Fed Chairman Signals a Possible Pause on Rate Hikes

US Economy
In a positive development for NAHB and the housing industry, Federal Reserve Chairman Jerome Powell has signaled that the central bank is unlikely to raise rates further unless clear signs emerge that strong economic growth could trigger a rise in inflation.

As reported by the Wall Street Journal, Powell said during an address in New York today that “incoming data over recent months show ongoing progress toward both” of the Fed’s dual mandates to foster maximum employment and price stability.

NAHB has been urging the Fed to hold the line on rate hikes, noting that the bulk of inflation is now due to elevated shelter inflation, which was responsible for 90% of the headline inflation rate in July and August.

With mortgage rates at a 23-year high and mortgage application activity down to its lowest level since 1996, NAHB and other housing groups sent a letter to Chairman Powell earlier this month. Our message was crystal clear: The most effective approach to tame shelter costs — and assist on the broader inflation fight — is to facilitate the construction of attainable, affordable housing.

Uncertainty about whether the Fed will continue to raise interest rates has contributed to recent mortgage rate hikes and volatility.

This is why NAHB wants Powell to publicly state that the Fed does not contemplate further rate hikes. While his remarks today did not go that far, they suggest that the Fed is seriously considering a pause on further rate hikes for the foreseeable future as the central bank analyzes incoming economic data to assess any changes in economic conditions.

It should also be noted that other top Fed officials have publicly called for a pause in rate hikes after NAHB’s joint letter was sent to the Board of Governors of the Federal Reserve.
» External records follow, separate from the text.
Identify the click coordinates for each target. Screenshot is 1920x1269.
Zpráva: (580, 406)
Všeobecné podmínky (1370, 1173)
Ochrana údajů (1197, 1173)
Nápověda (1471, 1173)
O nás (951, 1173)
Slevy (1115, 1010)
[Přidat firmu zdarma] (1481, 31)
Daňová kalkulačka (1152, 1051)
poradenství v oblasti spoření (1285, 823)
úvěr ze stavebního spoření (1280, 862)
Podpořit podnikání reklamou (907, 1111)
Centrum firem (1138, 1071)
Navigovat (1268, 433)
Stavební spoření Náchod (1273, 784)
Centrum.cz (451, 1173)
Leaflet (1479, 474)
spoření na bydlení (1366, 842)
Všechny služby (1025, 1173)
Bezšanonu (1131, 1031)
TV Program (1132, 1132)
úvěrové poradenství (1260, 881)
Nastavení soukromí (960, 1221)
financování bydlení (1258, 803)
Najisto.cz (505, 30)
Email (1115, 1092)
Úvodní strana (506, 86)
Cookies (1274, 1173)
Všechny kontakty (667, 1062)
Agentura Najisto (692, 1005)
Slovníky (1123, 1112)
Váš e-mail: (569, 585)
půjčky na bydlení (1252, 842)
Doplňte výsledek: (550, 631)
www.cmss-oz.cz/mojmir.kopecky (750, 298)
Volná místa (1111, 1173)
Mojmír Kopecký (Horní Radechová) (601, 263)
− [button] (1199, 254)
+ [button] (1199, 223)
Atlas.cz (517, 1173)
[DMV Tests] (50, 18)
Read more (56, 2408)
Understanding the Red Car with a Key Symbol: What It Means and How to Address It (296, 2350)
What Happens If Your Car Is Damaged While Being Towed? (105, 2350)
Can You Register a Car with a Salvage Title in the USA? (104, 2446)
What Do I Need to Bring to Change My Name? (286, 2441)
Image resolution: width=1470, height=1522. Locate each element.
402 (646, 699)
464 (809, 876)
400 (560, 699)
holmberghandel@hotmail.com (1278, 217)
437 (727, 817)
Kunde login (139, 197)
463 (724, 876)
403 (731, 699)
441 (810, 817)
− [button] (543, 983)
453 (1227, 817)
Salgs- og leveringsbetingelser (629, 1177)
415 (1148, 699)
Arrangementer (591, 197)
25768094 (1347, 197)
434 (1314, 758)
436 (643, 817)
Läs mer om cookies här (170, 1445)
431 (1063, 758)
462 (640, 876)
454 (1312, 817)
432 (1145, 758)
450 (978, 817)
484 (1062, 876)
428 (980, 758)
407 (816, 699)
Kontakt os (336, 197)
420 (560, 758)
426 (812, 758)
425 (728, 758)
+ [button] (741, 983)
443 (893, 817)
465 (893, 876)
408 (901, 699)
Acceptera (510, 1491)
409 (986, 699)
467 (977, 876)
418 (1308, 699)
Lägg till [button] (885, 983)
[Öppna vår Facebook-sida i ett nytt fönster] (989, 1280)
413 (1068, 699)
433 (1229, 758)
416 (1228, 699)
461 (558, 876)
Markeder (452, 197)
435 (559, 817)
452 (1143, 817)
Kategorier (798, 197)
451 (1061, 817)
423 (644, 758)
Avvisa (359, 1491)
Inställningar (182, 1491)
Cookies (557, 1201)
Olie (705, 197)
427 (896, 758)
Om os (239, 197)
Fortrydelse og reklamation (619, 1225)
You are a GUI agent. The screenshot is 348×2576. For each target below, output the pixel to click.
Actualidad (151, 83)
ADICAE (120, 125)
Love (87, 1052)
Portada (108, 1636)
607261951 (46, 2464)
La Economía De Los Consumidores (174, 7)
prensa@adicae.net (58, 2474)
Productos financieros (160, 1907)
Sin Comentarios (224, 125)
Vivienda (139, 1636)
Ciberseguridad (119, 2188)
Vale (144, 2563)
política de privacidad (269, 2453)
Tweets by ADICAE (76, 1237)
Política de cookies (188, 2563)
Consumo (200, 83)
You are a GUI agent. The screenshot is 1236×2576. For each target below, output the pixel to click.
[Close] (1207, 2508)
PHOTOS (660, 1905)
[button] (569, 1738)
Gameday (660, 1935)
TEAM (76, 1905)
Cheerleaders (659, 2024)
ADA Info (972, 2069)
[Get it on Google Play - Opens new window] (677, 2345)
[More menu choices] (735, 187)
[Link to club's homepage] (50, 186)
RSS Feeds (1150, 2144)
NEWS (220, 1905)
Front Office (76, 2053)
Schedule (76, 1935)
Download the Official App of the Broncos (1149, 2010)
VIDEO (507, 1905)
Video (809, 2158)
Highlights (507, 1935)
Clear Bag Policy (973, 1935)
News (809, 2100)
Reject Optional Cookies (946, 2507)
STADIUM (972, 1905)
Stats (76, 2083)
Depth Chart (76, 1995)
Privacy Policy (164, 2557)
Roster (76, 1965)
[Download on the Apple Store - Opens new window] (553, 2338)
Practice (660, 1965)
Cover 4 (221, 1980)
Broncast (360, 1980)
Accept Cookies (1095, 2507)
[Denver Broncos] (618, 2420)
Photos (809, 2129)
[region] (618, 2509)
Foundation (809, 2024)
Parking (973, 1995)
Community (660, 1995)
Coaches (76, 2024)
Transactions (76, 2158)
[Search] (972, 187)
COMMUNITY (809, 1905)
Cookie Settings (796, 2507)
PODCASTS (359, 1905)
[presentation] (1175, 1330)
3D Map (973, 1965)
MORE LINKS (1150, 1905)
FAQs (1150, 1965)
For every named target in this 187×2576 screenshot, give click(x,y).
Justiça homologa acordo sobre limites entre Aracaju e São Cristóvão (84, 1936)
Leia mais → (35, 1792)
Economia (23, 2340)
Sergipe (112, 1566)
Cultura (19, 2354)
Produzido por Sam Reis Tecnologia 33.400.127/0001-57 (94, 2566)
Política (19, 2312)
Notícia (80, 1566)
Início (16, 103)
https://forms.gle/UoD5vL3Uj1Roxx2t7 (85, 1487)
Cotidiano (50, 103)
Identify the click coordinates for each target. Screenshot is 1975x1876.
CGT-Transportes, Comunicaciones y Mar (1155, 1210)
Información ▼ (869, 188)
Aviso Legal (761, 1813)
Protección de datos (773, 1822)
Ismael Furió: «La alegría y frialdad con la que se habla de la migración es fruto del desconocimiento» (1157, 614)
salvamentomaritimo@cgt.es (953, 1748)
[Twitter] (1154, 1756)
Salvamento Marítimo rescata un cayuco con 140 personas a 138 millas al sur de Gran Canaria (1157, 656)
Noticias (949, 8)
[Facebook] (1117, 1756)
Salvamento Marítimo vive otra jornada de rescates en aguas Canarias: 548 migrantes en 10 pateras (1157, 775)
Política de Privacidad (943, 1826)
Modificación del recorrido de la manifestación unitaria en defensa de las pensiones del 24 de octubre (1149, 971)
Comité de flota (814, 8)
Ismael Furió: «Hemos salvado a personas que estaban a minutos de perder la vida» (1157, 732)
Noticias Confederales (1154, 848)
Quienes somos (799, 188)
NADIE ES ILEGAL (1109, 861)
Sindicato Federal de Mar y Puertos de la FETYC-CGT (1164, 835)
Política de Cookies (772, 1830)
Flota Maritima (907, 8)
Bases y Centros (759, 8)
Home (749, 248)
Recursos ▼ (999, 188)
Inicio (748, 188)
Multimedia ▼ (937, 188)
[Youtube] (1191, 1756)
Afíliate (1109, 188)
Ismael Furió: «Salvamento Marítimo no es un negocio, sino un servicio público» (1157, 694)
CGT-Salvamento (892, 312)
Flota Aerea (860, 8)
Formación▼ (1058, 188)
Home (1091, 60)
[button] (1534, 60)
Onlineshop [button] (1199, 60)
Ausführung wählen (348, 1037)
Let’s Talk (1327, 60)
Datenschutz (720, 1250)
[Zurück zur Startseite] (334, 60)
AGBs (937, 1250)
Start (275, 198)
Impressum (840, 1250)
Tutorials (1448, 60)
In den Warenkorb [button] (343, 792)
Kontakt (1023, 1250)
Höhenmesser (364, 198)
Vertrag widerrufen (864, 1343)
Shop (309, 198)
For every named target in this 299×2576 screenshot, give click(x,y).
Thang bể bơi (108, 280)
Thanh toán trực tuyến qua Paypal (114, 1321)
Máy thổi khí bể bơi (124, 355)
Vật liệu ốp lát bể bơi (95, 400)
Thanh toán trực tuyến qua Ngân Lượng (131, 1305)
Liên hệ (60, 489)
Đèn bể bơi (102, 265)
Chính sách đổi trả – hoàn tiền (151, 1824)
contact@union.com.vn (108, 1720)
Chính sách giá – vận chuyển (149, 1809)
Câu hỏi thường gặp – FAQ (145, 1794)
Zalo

Speaking on Bloomberg Television earlier this month at the annual convention of the American Bankers Association, Federal Reserve Bank of Atlanta President Raphael Bostic said: “I think that our policy rate is at a sufficiently restrictive position to get inflation down to 2%. I actually don’t think we need to increase rates anymore.”

Last week, Philadelphia Federal Reserve President Patrick Harker said: “I believe that we are at the point where we can hold rates where they are. By doing nothing, we are still doing something. And, actually, we are doing quite a lot.”